O projeto do Marcos Vinicius Damon, do estúdio Módulo de Arquitetura, se destaca pela linguagem sóbria e simples, com um edifício de estrutura linear e integrado à paisagem – uma proposta low-profile, digamos assim, que condiz com o perfil discreto do setor de tecnologia local. O vencedor receberá R$ 70 mil como prêmio e um contrato de R$ 330 mil para execução dos projetos executivos. O grande volume de inscritos – concorreram 87 projetos de 15 estados do país – surpreendeu a comissão julgadora, que também concedeu premiações a outros quatro projetos e menção honrosa a mais três escritórios que participaram.
O Ágora Tech Park é a principal aposta do ecossistema de inovação de Joinville para concentrar empresas de TI, incubadoras, startups, aceleradoras, coworkings, fab labs, laboratórios e centros de pesquisas, por exemplo. As obras do parque tecnológico começam no segundo semestre deste ano e a inauguração tem data marcada: 29 de março de 2019. Segundo Emerson Edel, diretor de Operações da Perville, responsável pela construção do empreendimento: “estamos com uma boa demanda por espaços e acredito que vamos inaugurar o primeiro prédio no ano que vem com ocupação total. Devemos começar a planejar um segundo prédio ao longo de 2018”.

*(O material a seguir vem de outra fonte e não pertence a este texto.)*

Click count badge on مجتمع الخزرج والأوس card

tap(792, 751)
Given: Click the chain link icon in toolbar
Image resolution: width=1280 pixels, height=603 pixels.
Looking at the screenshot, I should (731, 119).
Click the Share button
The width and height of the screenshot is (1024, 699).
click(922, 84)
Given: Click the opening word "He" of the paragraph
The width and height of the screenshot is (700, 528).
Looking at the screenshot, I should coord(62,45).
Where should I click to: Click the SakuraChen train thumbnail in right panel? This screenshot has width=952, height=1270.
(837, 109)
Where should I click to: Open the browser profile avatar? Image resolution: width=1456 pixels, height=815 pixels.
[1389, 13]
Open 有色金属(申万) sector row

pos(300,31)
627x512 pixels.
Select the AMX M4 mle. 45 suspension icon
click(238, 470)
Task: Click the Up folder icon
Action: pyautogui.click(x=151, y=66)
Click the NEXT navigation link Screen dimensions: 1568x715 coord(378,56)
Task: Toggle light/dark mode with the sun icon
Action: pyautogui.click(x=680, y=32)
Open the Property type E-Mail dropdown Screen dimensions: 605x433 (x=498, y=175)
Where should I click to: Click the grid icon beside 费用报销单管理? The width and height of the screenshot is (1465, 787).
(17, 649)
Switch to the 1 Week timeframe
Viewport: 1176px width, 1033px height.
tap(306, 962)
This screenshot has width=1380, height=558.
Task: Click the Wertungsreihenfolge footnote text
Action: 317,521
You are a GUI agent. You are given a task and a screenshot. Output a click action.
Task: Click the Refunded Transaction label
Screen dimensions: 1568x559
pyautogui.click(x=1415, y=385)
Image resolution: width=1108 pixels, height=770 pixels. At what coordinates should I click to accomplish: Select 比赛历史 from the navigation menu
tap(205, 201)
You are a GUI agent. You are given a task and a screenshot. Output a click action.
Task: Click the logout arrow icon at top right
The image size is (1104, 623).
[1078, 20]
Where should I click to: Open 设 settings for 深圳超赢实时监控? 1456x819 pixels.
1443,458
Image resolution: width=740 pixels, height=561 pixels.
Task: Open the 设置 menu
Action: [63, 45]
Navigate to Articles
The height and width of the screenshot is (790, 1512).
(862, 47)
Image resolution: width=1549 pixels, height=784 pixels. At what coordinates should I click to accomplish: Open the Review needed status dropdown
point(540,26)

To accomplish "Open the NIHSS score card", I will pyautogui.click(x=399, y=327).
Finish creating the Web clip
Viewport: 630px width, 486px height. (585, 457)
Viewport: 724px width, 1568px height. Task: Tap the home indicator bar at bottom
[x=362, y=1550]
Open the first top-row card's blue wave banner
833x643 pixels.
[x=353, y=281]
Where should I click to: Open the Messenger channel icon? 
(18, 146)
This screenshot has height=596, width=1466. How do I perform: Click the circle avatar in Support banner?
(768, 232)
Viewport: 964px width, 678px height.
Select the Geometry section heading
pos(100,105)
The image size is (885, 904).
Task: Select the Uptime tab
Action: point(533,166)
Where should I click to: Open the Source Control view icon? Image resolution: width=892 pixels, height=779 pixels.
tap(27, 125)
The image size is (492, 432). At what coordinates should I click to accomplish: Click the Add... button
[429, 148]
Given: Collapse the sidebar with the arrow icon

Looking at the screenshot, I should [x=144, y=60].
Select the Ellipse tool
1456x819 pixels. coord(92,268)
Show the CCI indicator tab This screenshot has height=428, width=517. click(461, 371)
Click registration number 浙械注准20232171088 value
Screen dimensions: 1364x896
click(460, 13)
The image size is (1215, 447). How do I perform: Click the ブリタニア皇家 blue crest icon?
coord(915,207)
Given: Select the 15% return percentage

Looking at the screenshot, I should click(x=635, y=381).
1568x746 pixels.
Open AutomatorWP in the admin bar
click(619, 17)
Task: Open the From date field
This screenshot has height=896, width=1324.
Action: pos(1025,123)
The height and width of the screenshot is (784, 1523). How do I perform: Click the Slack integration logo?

Em franca expansão, startups catarinenses apresentam tecnologias na Exposec
Duas startups catarinenses que apresentaram um crescimento acelerado nos últimos anos apresentaram suas soluções nesta semana em São Paulo durante a Exposec – Feira Internacional de Segurança. Uma delas é a Kiper, que tem apostado em soluções de Internet das Coisas voltada ao setor de condomínios. Em 2015, a empresa lançou uma plataforma que gerencia o acesso de moradores de condomínios à distância por meio de uma aplicativo com QR Code de acesso à portaria. Em 2017, a empresa cresceu mais de 150% e espera dobrar de tamanho neste ano, chegando a 50 funcionários.
Outra que também se destacou no evento foi a Camerite, de Joinville, que desenvolve um software na nuvem de monitoramento e gravação de imagens de segurança. O sistema “aposenta” os antigos aparelhos DVRs, que exerciam essa função de maneira mais cara e menos conectada e segura: pra chamar a atenção do público, a empresa colocou um rolo compressor demolindo DVRs durante a Exposec. O impacto da Camerite no mercado também chama a atenção: no ano passado quadruplicou o número de colaboradores e deve somar 70 pessoas até o fim de 2018.